Dieu parle derechef : Ces balances signifient pardon, patience.
Attendez et faites miséricorde. Comme quelqu’un, voyant l’injustice d’un autre,
l’avertirait afin qu’il cessât de mal faire, de même, moi, Dieu et créateur de
toutes choses, je fais comme une balance,
tantôt descendant vers l’homme, l’avertissant qu’il se retire du péché, lui
pardonnant et l’éprouvant par des tribulations ; quelquefois montant, illuminant
l’esprit, enflammant le cœur des hommes, et les visitant par des grâces
extraordinaires.
Les lies de la balance qui sont en haut, signifient les nuées qui montent,
c’est-à-dire, que moi, Dieu, le soutien de tous, illumine et visite de mes
faveurs tant des Gentils que les chrétiens, tant les amis que les ennemis, si
toutefois il s’en trouvait quelques-uns qui voulussent répondre à mes grâces, en
retirant leur volonté et leurs affections du mal.
L’animal signifie ceux qui ont reçu le baptême, et qui, parvenus aux ans de
discrétion, n’imitent pas les paroles de l’Évangile, desquels le cœur et la
bouche penchent toujours vers la terre, et n’ont jamais considéré les choses
éternelles et spirituelles.
Le poisson signifie les Gentils, agités et vagabonds par les tempêtes de la
concupiscence, desquels le sang, c’est-à-dire, la foi est petite et l’esprit
petit vers Dieu.
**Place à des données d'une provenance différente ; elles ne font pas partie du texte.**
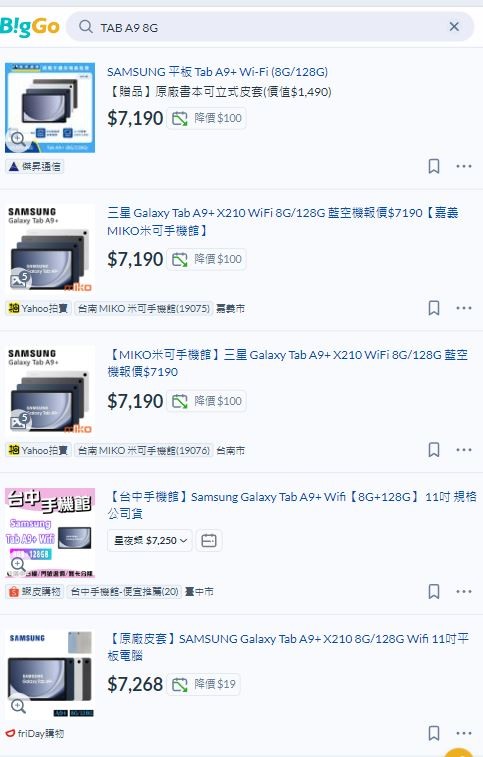
Task: Click the search magnifier icon
Action: pos(85,27)
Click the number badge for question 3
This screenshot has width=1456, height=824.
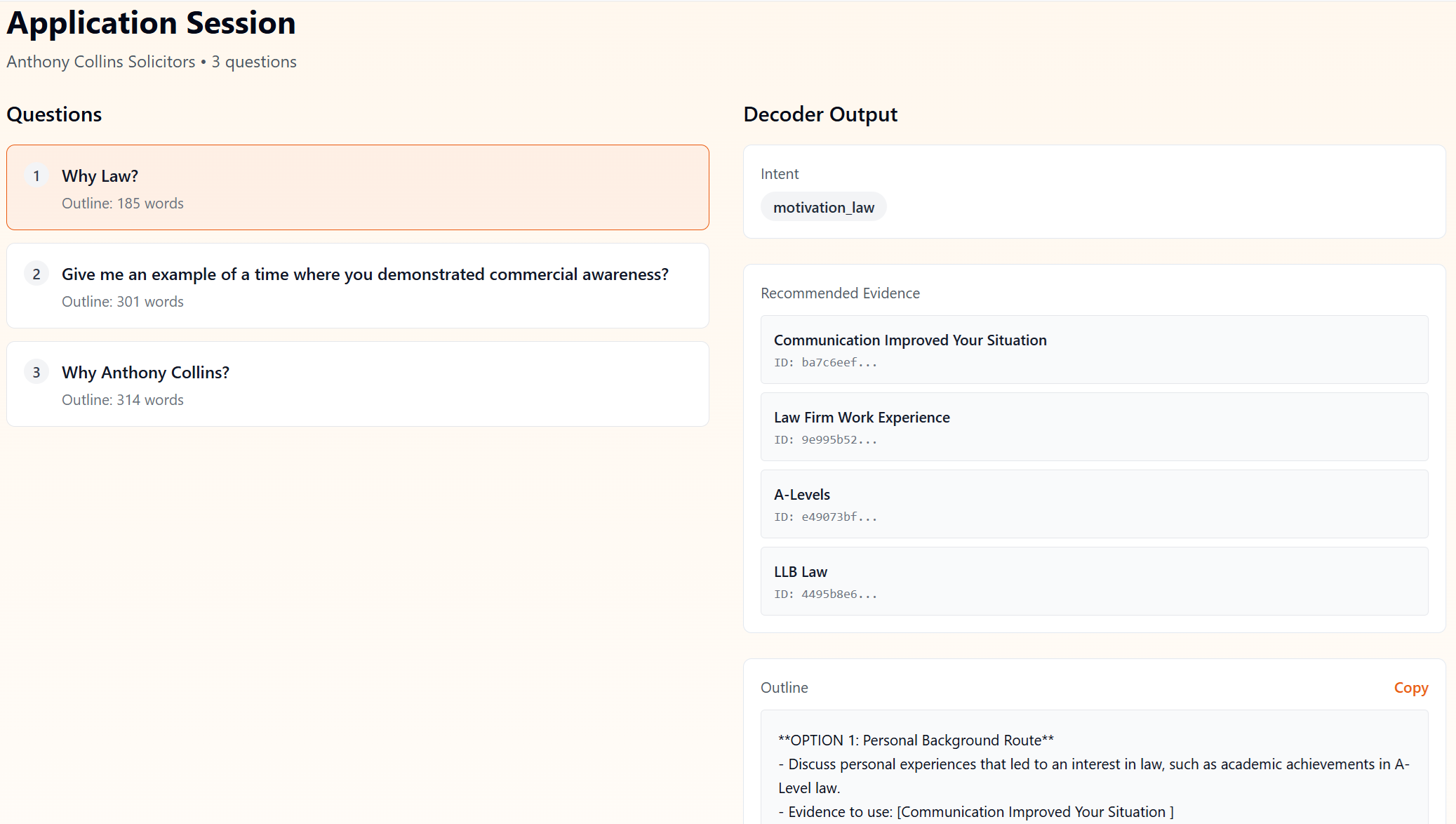coord(36,372)
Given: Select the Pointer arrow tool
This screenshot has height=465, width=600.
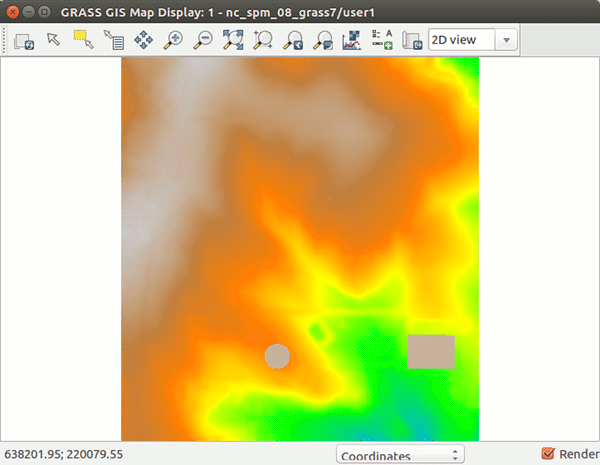Looking at the screenshot, I should 54,41.
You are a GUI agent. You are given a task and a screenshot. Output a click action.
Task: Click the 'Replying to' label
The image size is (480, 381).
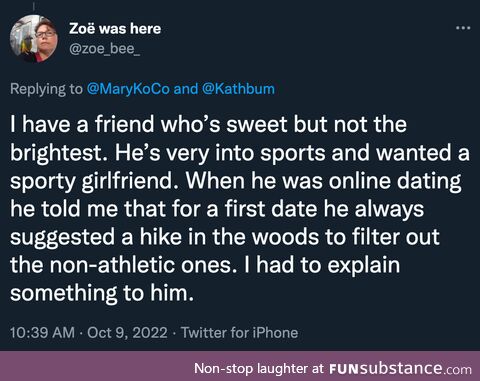(x=46, y=89)
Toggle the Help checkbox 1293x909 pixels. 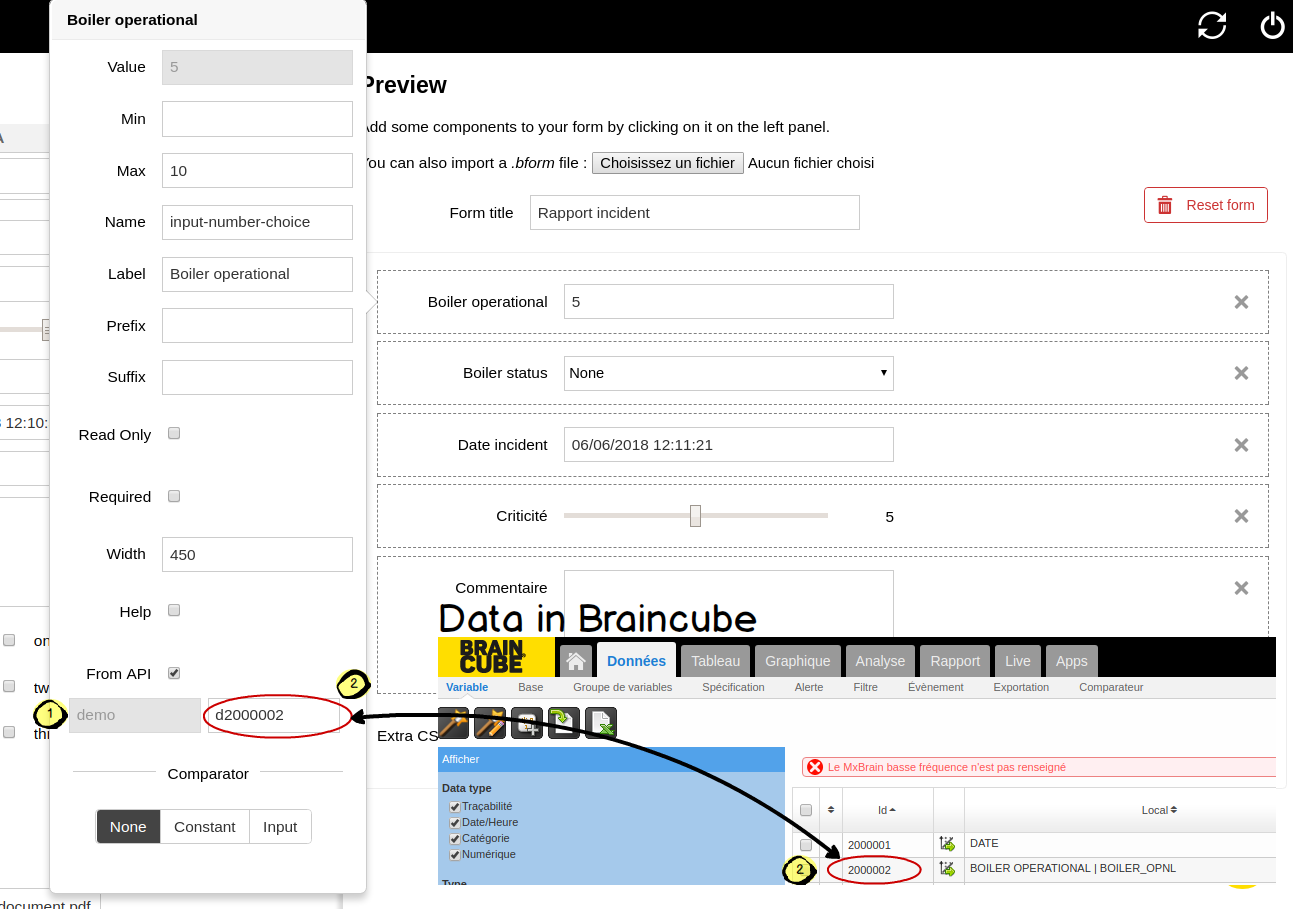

C’est pourquoi je désire le cœur de l’animal et le sang du
poisson, si toutefois se trouvait quelqu’un qui me les daignât présenter.
Les trois troupes sont mes amis : les premiers, qui usent et se servent du monde
raisonnablement ; les seconds, qui ont laisse tout ce qu’ils avaient, obéissant
humblement ; les troisièmes, qui sont
disposés à mourir pour l’amour de Dieu.